By aggregating for each region the number of crimes of each type, we obtain a list of numbers. These lists can be seen as a so-called feature-vector, which describes the distribution of crime types within the region. By comparing these feature-vectors between regions, we can map out regions that are similar in behavior, even though they do not have to be close to each other geographically.
By using a t-stochastic neighbor embedding, we can visualize the similarities in the natural form of a map:
In the generated map, we can see that City of London Police is very close to the British Transport Police, the Metropolitan Police Service and also the Thames Valley Police. To study this phenomenon deeper is outside the scope of this post, because it requires more context to understand. This task is better suited for interactive analysis within the SynerScope Marcato environment, which gives coordinated geographical, numeric and semi-structured views simultaneously for interactive use.
While some crime types are constant over the year, we do expect there to be strong variations over time.

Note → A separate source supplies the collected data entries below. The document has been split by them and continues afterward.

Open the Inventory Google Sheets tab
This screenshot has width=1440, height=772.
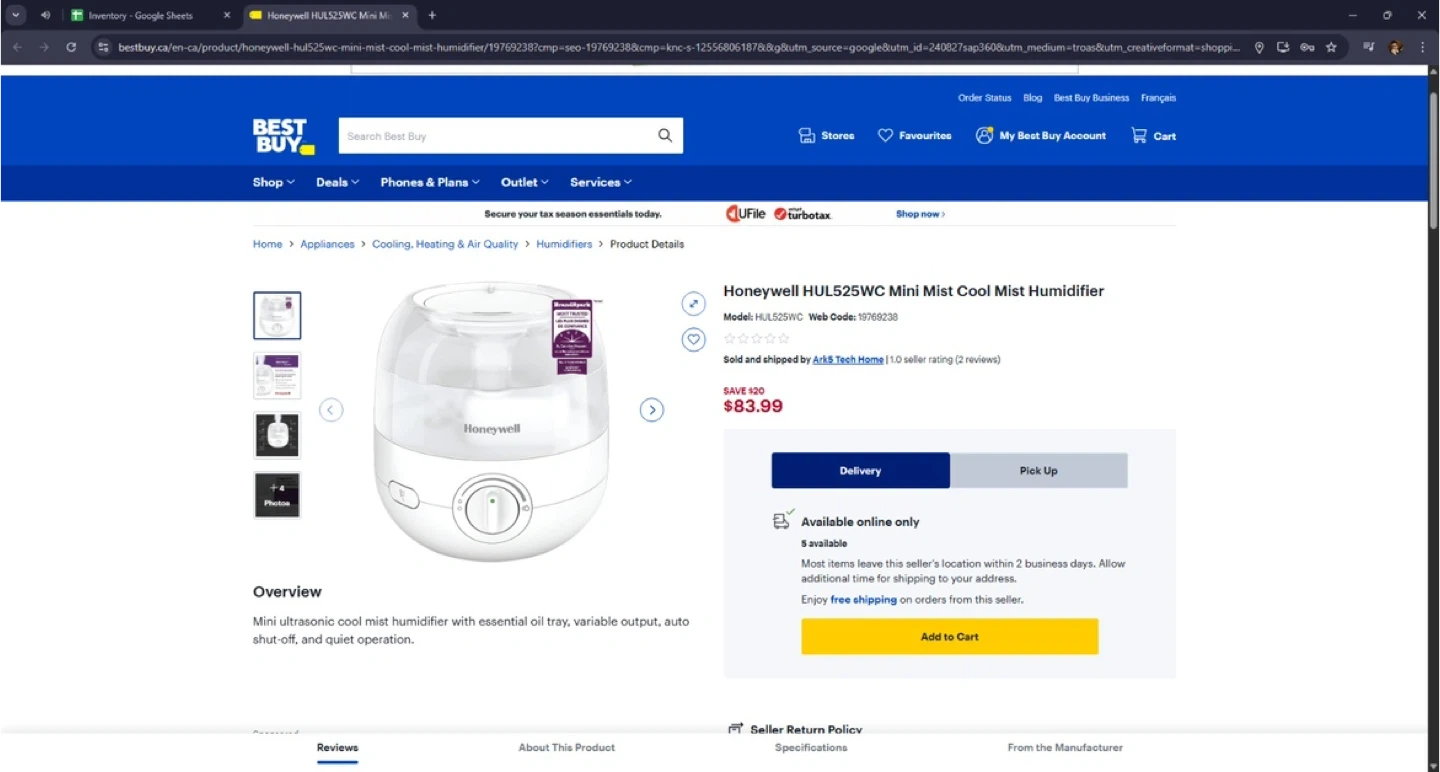pyautogui.click(x=140, y=16)
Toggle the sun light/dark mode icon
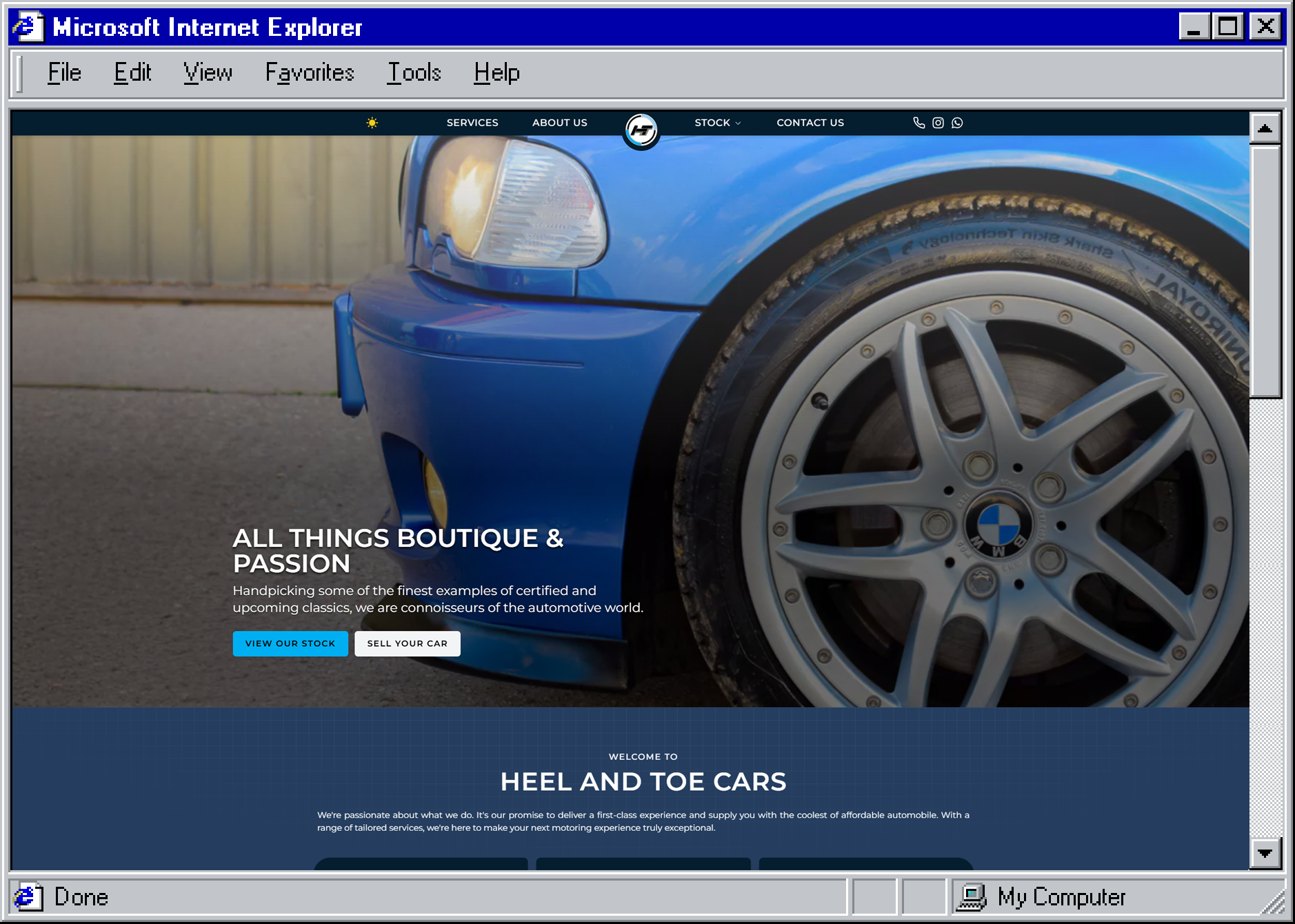Viewport: 1295px width, 924px height. [x=372, y=123]
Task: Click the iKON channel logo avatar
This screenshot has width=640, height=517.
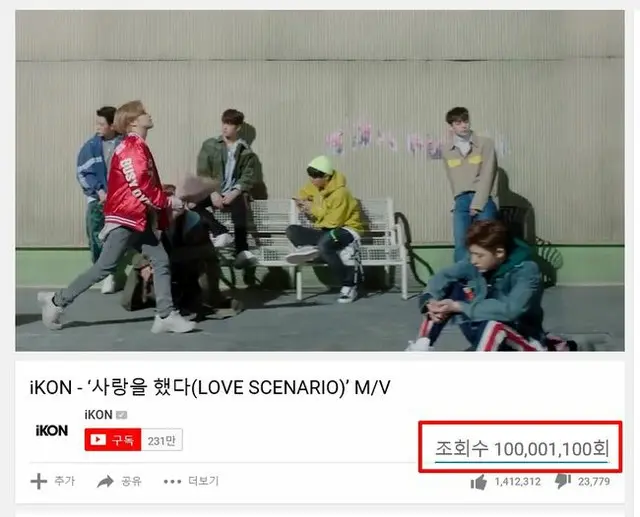Action: pos(52,430)
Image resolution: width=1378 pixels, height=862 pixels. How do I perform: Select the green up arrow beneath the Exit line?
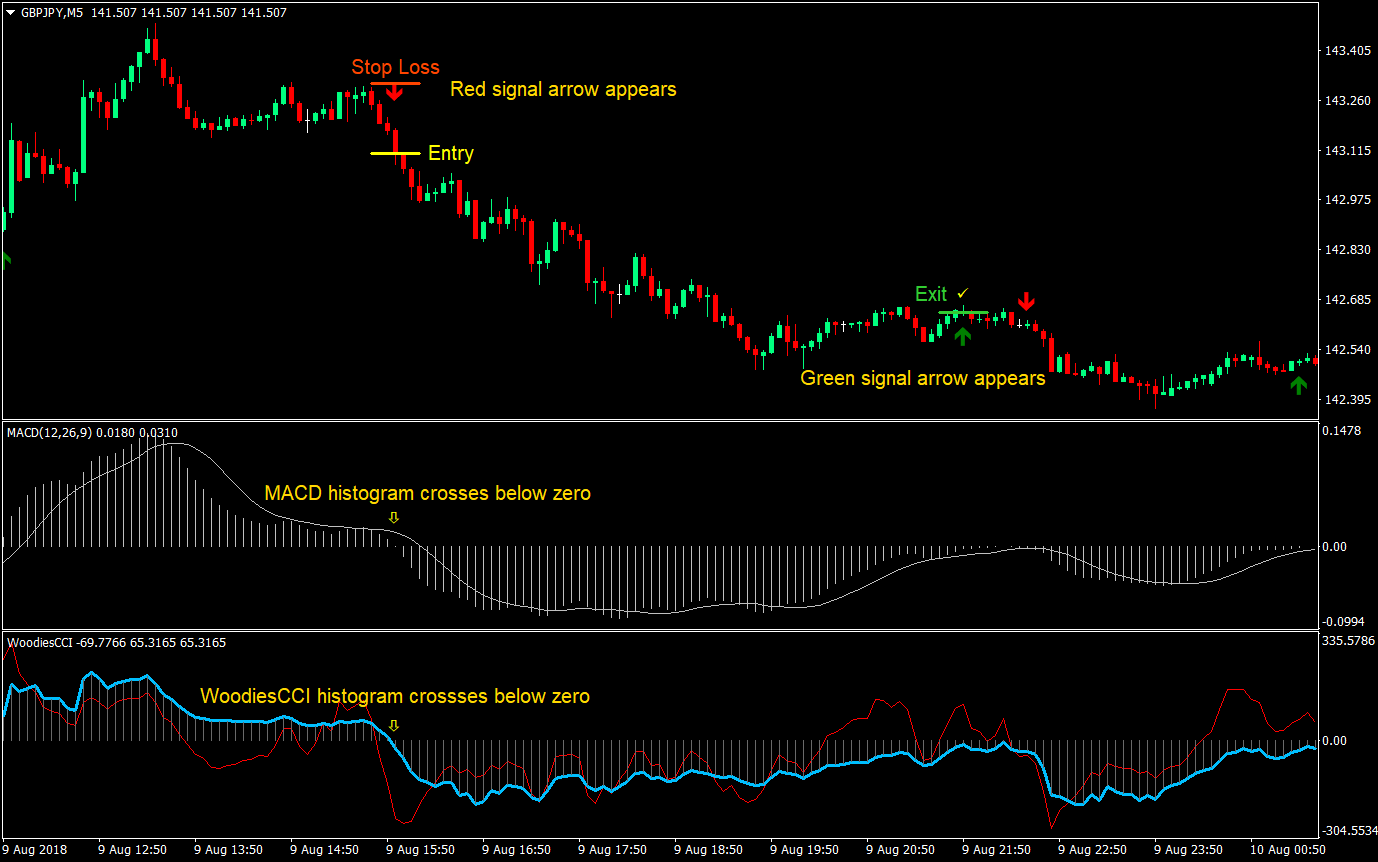(962, 336)
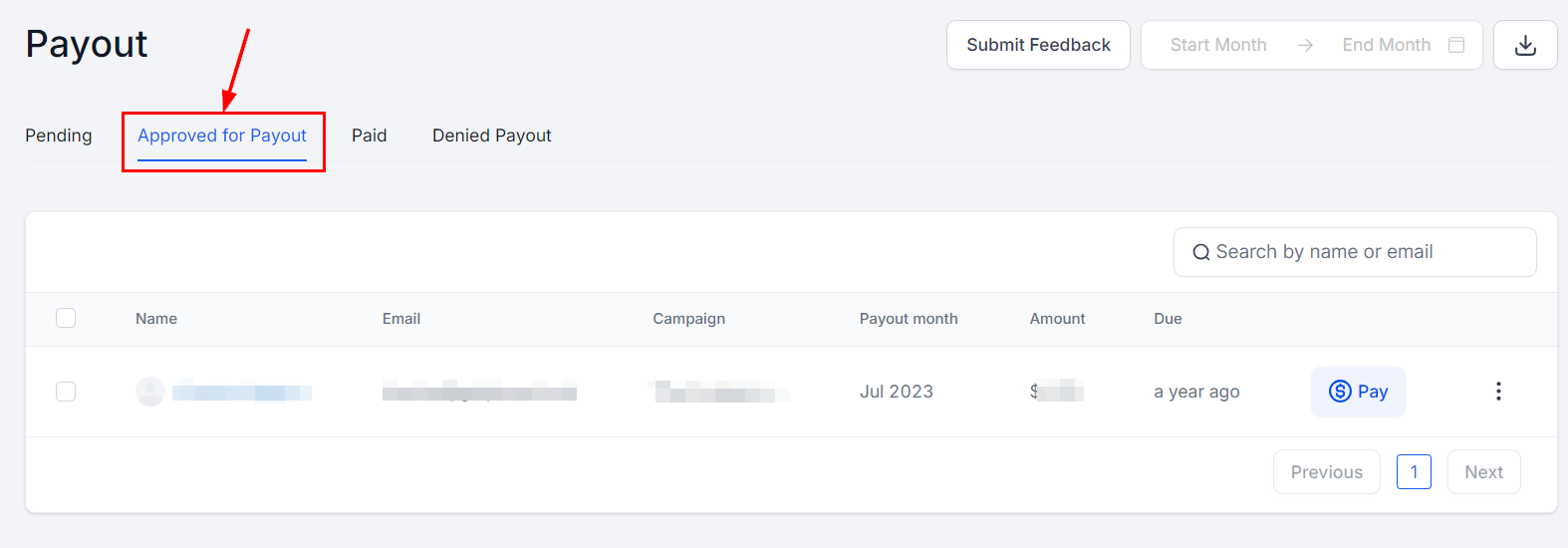Click the Payout month column header
Screen dimensions: 1568x548
909,319
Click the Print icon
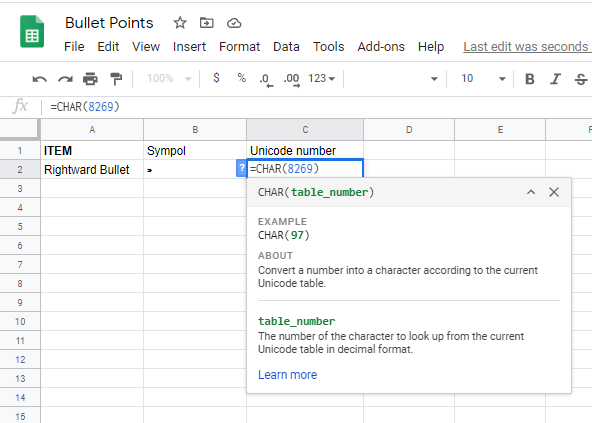The image size is (592, 423). pos(90,79)
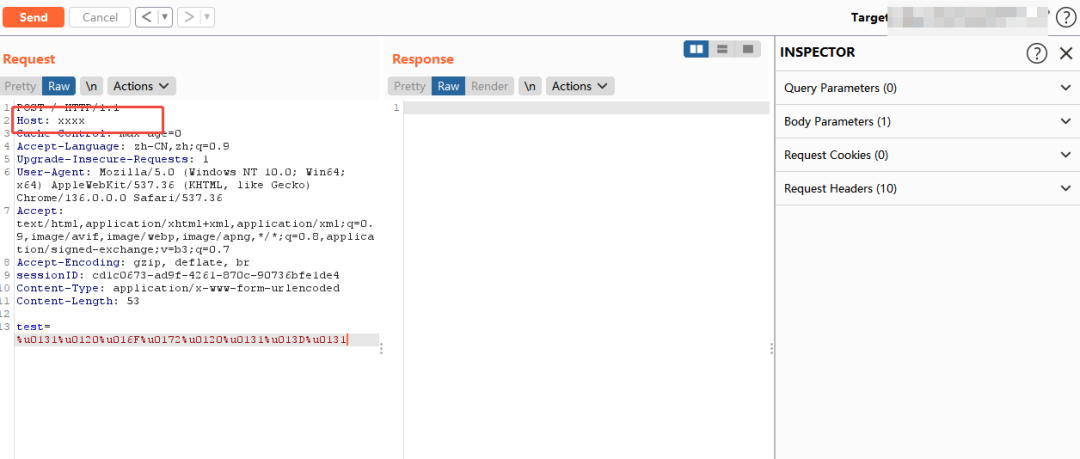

One way to look at this data is to investigate season correlation of each crime type.
First let’s define the seasonal temperature change by approximating the mean temperature shift with a sine wave.
This sine wave serves as a seasonal vector, as it defines a basic weighting curve, weighting the summer with positive values and the winter with negative values. By combining this seasonal vector with the actual counts for each mont
h, we can get an indication as to whether a given crime type is mainly happening in the summer or in the winter. For each crime-type, a single value is produced that indicates the strength of correlation with the seasonality curve. Values of 1.0 mean that there is a strong correlation with the summer, -1.0 strongly correlates with winter and 0.0 indicates no strong seasonal influence.
The plot confirms that Bicycle Theft is happening mostly in the summer as it positively correlates with the seasonal curve. Theft from the person however is strongly negatively correlated, thus this type of crime is more prevalent in the winter.
By plotting the raw aggregates in a heat map we can confirm these correlations:
We’ve shown how data can interpret through several visual slices, and how correlations with external phenomena such as the weather can help understand what is happening. PySpark on YARN is the engine that makes these algorithms tick as size, and using it within Python Notebook gives the analyst a very powerful toolbox, as it allows direct visualization of individual results.